Streams design strawman

Sun Apr 22 15:27:57 PDT 2012

My point was more, it's a supertype of Map like Iterable is a supertype 
of Collection.

Rémi

On 04/22/2012 07:04 PM, Brian Goetz wrote:
> The more general design principle that we were appealing to is: 
> collections are all about storing values, and the set of operations 
> you have to support on a collection is large.  But it is silly to use 
> a collection as the intermediate value between every operation -- that 
> is wasteful.  For example, we could have had filter and map return new 
> collections, and written things like this:
>
>   Collection<Name> filtered = names.filter(...);
>   Collection<String> mapped = names.map(n -> n.getLastName());
>   mapped.sort(...);
>
> But creating the intermediate collections is usually wasteful.  So 
> instead, filter/map return streams:
>
>   SortedSet<String> result = names.filter(...)
>                                   .map(Name::getLastName)
>                                   .into(new SortedSet<>());
>
> Which gives the same final result, but more efficiently and (IMO) more 
> cleanly.
>
> The key observation is: most bulk operations on collections can be 
> expressed in the form
>
>   source - lazy - lazy - lazy - eager
>
> where the "eager" operations are things like forEach, dump the results 
> into a collection, or some form of reduce.
>
> Grouping might sometimes be the last element in the processing, but 
> very often we want to keep going.  Expressing it as something that 
> produces a stream makes it easier to keep going.  Grouping may benefit 
> less from laziness than filtering, but treating it as a lazy 
> (stream-producing) operation also has benefits.
>
> Our model is that the methods that produce new streams can be lazy, 
> and those that produce concrete results (scalars, collections, etc) 
> are eager.
>
>
> On 4/22/2012 12:55 PM, Brian Goetz wrote:
>>> So basically it's not a stream but something like this:
>>>
>>> interface Histogram<K,V> {
>>> Iterable<K> keys();
>>> Iterable<V> values();
>>> Iterable<Entry<K,V>> entries();
>>> }
>>>
>>> a kind of super type of a Map.
>>
>> It certainly could be, if we wanted to make it an eager
>> (end-of-stream-pipeline) operation.
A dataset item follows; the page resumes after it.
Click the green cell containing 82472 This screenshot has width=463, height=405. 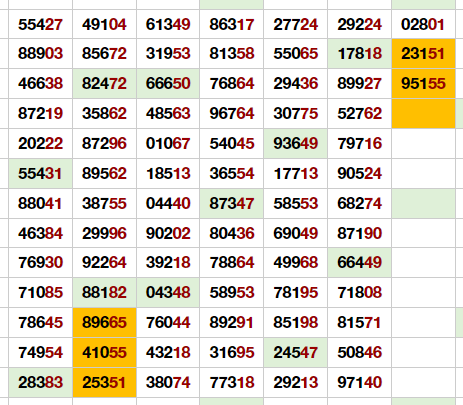(104, 84)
But it seems more flexible to make
>> it a BiStream-creating operation (even though the values need to be
>> internally buffered, which I think is your underlying point), because
>> then you can keep going with more transformations / reductions on the
>> resulting BiStream. For example, the following produces a Map<Integer,
>> String>, where the keys are word lengths and the values are strings of
>> "word,word,word".
>>
>> words.groupBy(w -> w.length())
>> .mapValues((length, words) -> String.join(words))
>> .into(new HashMap<Integer, String>);
>>
>> The group-by operation is rarely the end of what you want to do; usually
>> you want to count, post-process, etc.
>>